**Task objective**
Reproduce word for word the lines starting at the one containing "This screenshot has width=731, height=714." and ending with the last line.

**Records**
******

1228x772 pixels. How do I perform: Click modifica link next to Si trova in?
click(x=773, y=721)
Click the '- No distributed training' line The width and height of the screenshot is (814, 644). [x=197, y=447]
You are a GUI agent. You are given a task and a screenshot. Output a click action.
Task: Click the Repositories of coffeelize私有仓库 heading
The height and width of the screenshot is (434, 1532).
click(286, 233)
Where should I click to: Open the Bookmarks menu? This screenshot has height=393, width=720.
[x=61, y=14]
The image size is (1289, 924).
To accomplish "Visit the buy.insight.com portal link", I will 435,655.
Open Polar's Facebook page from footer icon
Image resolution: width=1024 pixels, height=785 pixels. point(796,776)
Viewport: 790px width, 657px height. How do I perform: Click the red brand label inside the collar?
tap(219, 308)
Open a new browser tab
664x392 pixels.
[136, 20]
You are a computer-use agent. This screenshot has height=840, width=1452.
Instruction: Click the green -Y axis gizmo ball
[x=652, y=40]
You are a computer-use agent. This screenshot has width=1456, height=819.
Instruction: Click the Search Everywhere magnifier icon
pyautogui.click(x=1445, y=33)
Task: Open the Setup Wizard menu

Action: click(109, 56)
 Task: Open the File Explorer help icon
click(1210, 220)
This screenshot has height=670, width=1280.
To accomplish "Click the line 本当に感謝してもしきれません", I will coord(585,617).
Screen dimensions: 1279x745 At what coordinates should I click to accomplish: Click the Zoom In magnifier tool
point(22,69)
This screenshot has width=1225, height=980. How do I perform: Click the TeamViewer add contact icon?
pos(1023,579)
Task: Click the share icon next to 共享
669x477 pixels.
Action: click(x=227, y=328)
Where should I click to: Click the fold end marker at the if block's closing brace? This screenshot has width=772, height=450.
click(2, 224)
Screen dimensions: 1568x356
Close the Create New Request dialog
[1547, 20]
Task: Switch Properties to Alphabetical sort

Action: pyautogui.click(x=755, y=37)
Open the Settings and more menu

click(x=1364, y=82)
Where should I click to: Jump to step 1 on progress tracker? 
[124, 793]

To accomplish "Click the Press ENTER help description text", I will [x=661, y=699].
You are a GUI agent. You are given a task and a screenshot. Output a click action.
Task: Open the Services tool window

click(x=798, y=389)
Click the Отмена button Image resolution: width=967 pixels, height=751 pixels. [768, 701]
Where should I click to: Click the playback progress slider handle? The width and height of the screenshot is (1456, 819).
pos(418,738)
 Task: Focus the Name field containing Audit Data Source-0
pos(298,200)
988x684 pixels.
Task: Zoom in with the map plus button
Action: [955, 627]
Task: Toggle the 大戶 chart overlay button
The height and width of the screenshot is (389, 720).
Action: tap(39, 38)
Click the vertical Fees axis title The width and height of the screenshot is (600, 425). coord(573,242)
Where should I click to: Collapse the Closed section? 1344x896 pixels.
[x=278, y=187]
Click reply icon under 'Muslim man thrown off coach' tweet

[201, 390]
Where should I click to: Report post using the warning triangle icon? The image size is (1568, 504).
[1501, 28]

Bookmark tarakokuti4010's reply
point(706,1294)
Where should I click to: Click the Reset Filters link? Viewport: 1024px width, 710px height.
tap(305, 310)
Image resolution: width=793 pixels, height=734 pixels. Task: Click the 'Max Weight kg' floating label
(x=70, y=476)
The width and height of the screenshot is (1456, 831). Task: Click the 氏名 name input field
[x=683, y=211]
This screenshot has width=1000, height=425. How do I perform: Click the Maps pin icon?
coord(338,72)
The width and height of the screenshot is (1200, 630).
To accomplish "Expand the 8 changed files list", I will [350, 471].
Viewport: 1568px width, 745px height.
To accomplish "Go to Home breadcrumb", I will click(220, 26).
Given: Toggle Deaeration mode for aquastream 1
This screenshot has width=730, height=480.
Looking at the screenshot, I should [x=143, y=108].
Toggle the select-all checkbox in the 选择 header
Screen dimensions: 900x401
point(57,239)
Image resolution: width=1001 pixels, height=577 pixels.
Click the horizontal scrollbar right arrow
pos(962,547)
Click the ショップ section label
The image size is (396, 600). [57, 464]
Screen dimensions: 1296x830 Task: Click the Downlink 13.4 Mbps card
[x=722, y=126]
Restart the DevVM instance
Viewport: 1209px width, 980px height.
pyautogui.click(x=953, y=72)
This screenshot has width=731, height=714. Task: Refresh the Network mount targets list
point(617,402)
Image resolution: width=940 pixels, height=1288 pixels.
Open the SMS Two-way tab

******

**Correct result**
This screenshot has width=731, height=714. Task: Refresh the Network mount targets list
point(617,402)
Image resolution: width=940 pixels, height=1288 pixels.
Open the SMS Two-way tab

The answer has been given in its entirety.